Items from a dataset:
*** Block opens ***
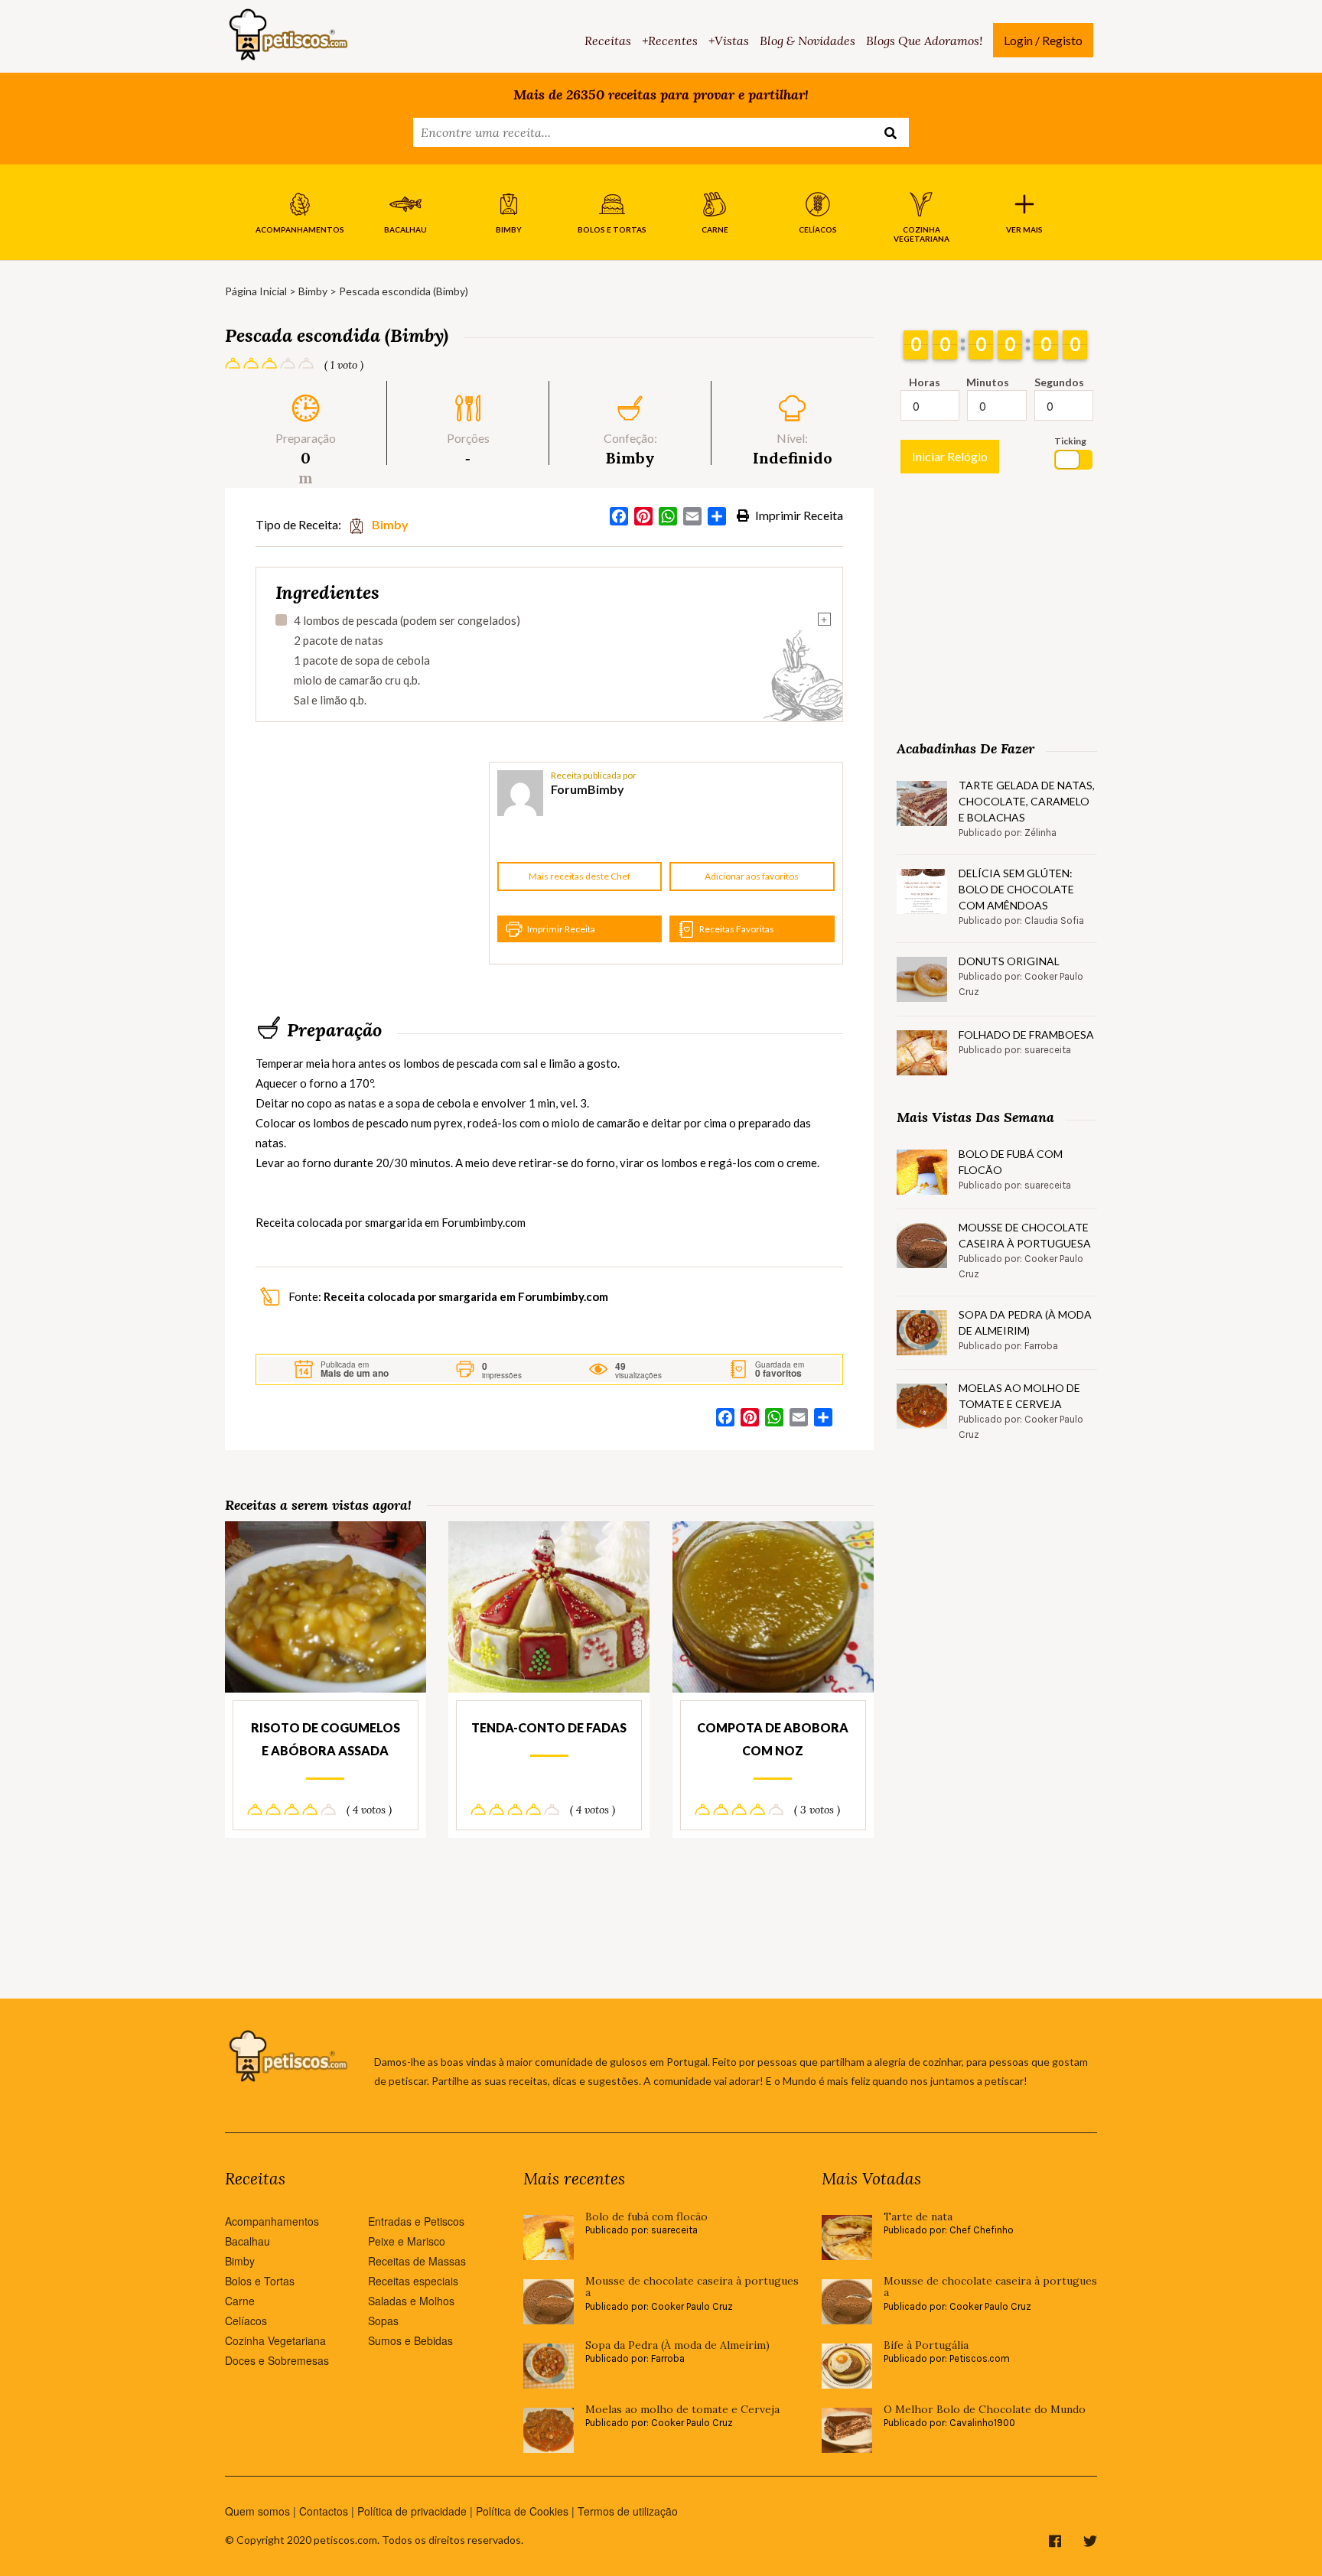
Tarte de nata (918, 2217)
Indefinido (792, 457)
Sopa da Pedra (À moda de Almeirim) (1025, 1322)
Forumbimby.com (483, 1222)
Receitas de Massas (417, 2261)
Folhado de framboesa (1026, 1034)
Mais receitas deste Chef (579, 876)
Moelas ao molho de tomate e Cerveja (1019, 1395)
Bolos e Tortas (260, 2280)
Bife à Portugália (926, 2345)
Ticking (1070, 441)
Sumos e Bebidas (410, 2340)
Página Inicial (256, 291)
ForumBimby (587, 789)
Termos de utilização (628, 2511)
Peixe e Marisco (406, 2241)
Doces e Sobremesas (277, 2360)
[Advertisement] (370, 863)
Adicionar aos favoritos (752, 876)
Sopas (383, 2320)
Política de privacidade (412, 2511)
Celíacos (246, 2320)
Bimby (312, 291)
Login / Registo (1043, 40)
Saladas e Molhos (411, 2300)
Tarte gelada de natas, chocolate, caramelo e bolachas (1027, 801)
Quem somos (257, 2511)
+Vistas (728, 40)
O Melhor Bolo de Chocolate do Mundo (985, 2409)
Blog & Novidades (807, 40)
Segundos (1059, 382)
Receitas (607, 40)
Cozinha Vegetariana (275, 2340)
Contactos (323, 2511)
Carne (240, 2300)
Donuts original (1009, 961)
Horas (924, 382)
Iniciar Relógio (950, 456)
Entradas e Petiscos (416, 2221)
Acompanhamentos (272, 2221)
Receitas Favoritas (736, 929)
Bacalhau (247, 2241)
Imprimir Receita (798, 515)
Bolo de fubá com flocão (1011, 1161)
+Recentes (670, 40)
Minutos (987, 382)
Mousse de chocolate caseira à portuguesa (1025, 1235)
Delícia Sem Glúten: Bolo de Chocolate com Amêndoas (1016, 889)
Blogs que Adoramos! (924, 40)
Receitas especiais (413, 2280)
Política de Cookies (522, 2511)
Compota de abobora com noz (772, 1739)
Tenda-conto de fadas (549, 1727)
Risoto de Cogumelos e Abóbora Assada (325, 1739)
*** Block closes ***
- [What is being asked] Starting from the records above, copy each line where the string "Política" is found.

- [Written reply]
Política de privacidade (412, 2511)
Política de Cookies (522, 2511)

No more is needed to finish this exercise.